From the entries below, please gather each line containing the string "menu".

[Records from a dataset]
★ ★ ★ ★

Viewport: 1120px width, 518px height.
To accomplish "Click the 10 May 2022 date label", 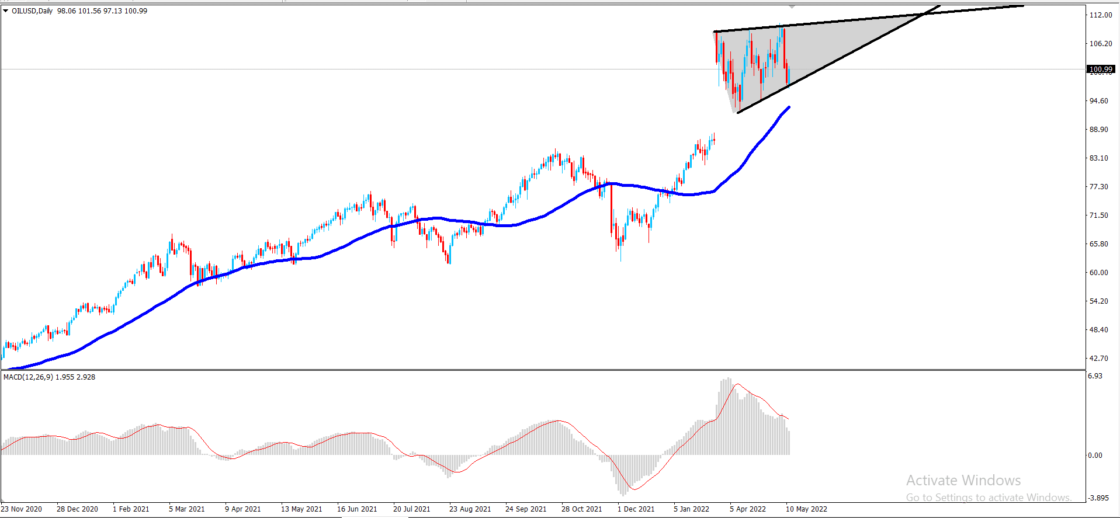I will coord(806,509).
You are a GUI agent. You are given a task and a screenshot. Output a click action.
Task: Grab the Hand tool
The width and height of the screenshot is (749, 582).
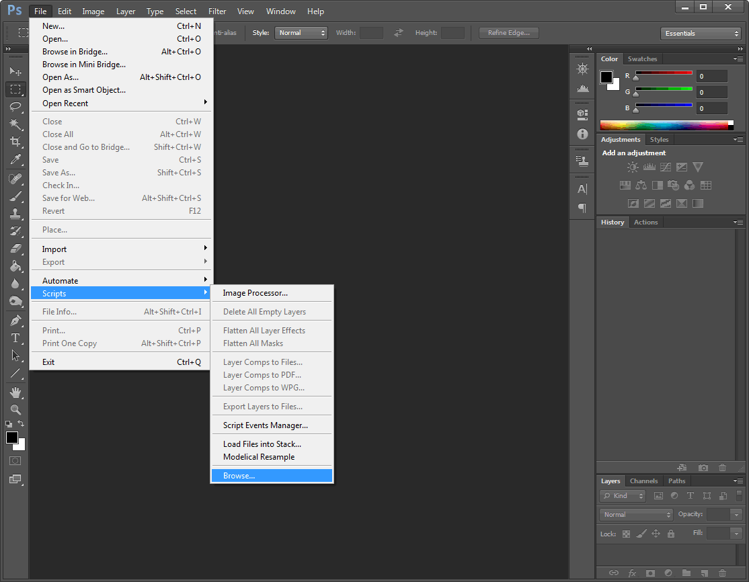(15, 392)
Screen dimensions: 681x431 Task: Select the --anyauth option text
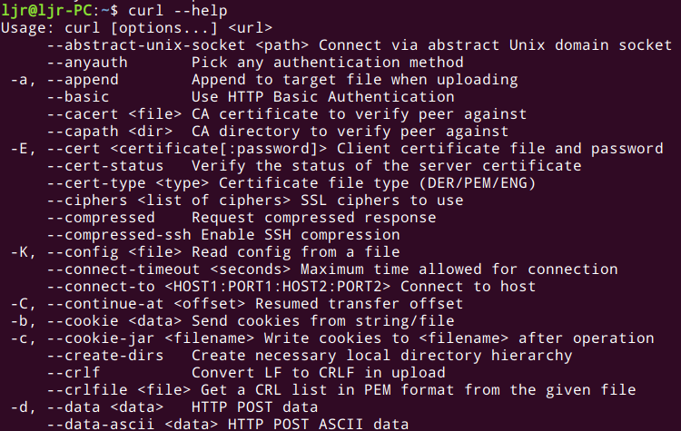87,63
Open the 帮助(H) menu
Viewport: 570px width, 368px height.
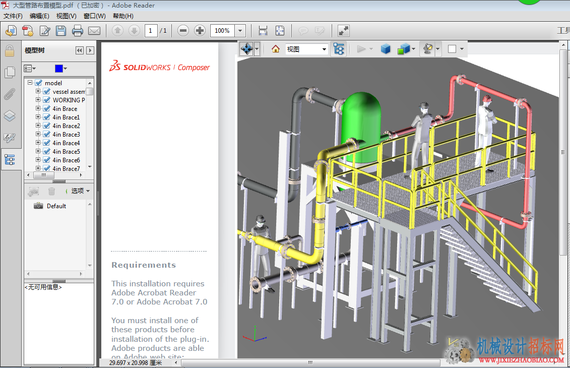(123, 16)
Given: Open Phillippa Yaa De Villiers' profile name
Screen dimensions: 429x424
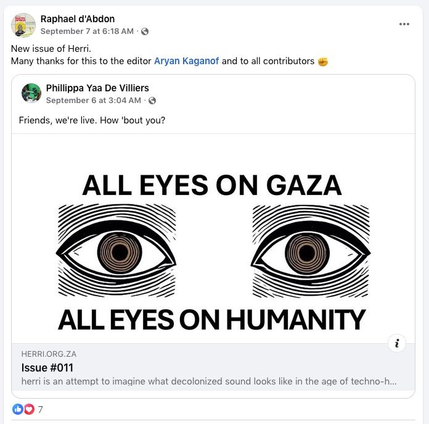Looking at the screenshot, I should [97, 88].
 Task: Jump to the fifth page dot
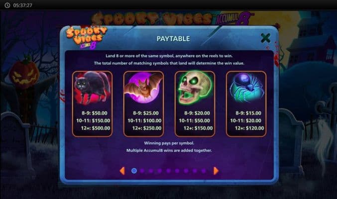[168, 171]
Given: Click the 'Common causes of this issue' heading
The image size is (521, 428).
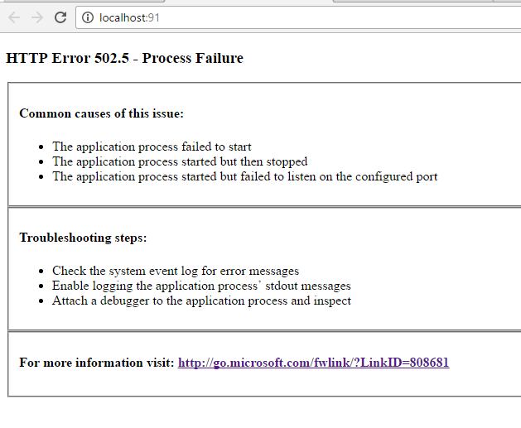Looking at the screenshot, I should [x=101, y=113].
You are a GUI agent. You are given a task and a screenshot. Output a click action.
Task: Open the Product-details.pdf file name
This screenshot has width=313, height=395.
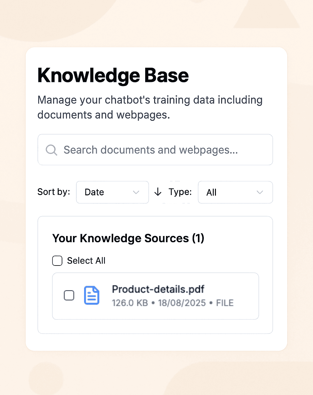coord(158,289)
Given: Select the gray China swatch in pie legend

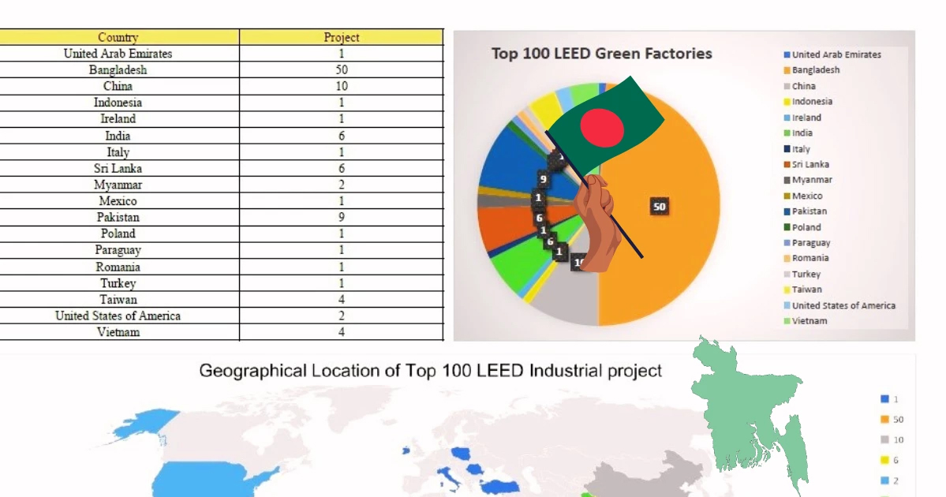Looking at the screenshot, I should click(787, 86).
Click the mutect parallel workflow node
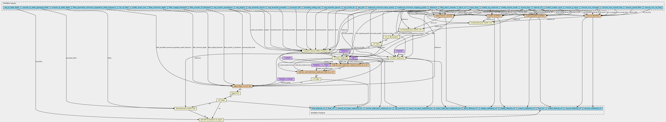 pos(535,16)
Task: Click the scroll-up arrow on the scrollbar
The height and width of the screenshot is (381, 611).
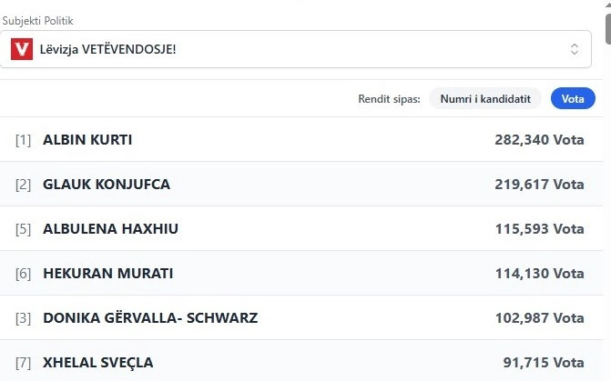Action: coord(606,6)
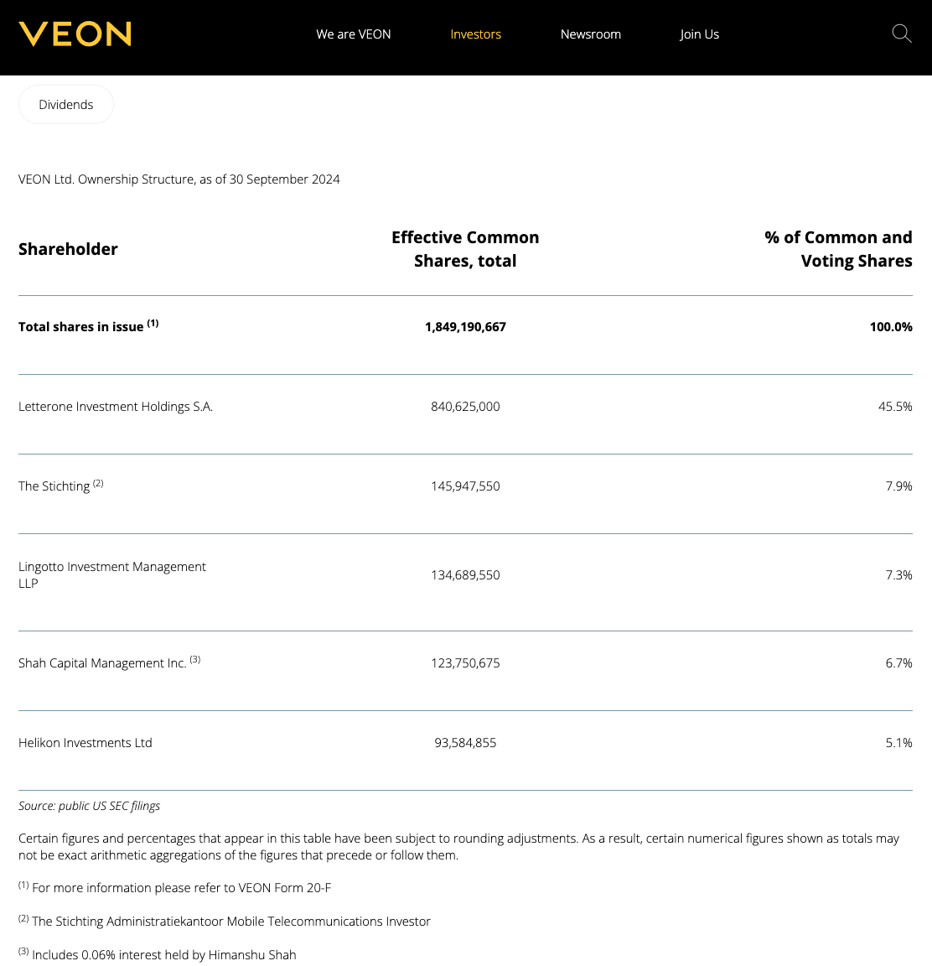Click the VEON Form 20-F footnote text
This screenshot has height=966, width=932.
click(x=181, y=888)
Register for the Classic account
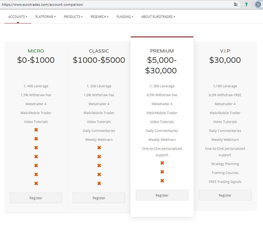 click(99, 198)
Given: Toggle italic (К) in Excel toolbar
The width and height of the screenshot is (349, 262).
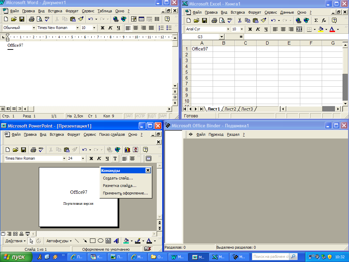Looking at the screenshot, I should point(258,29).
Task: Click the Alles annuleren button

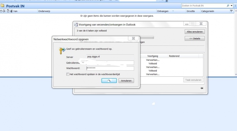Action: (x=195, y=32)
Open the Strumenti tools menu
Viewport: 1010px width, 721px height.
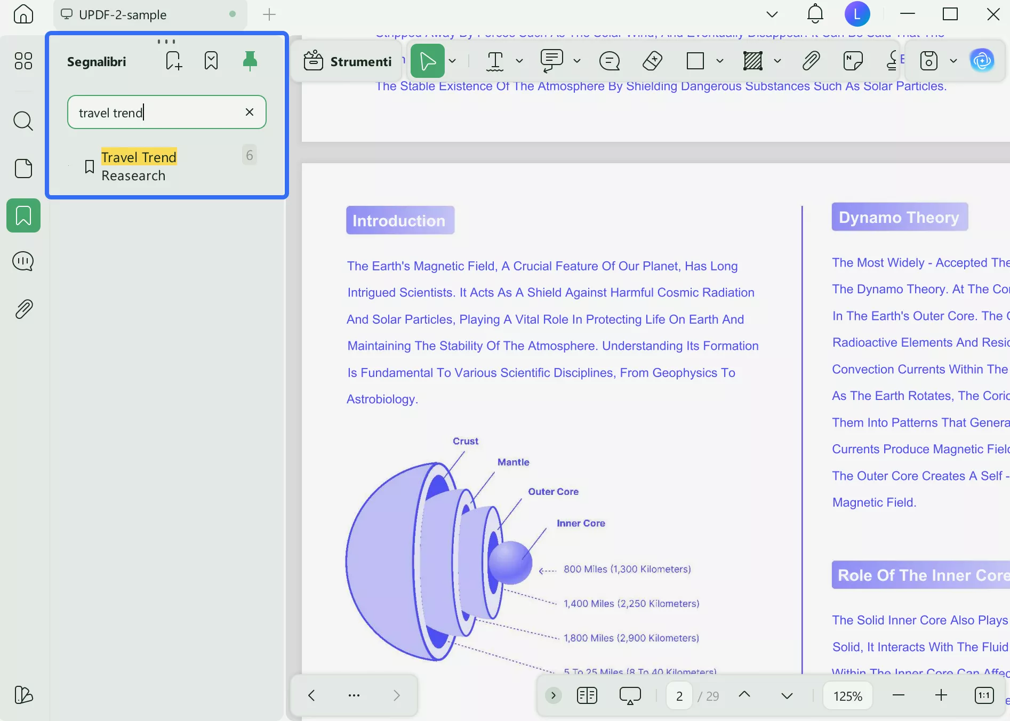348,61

★ ★ ★ ★

> **FINAL ANSWER**
Open the 帮助(H) menu
Open the Strumenti tools menu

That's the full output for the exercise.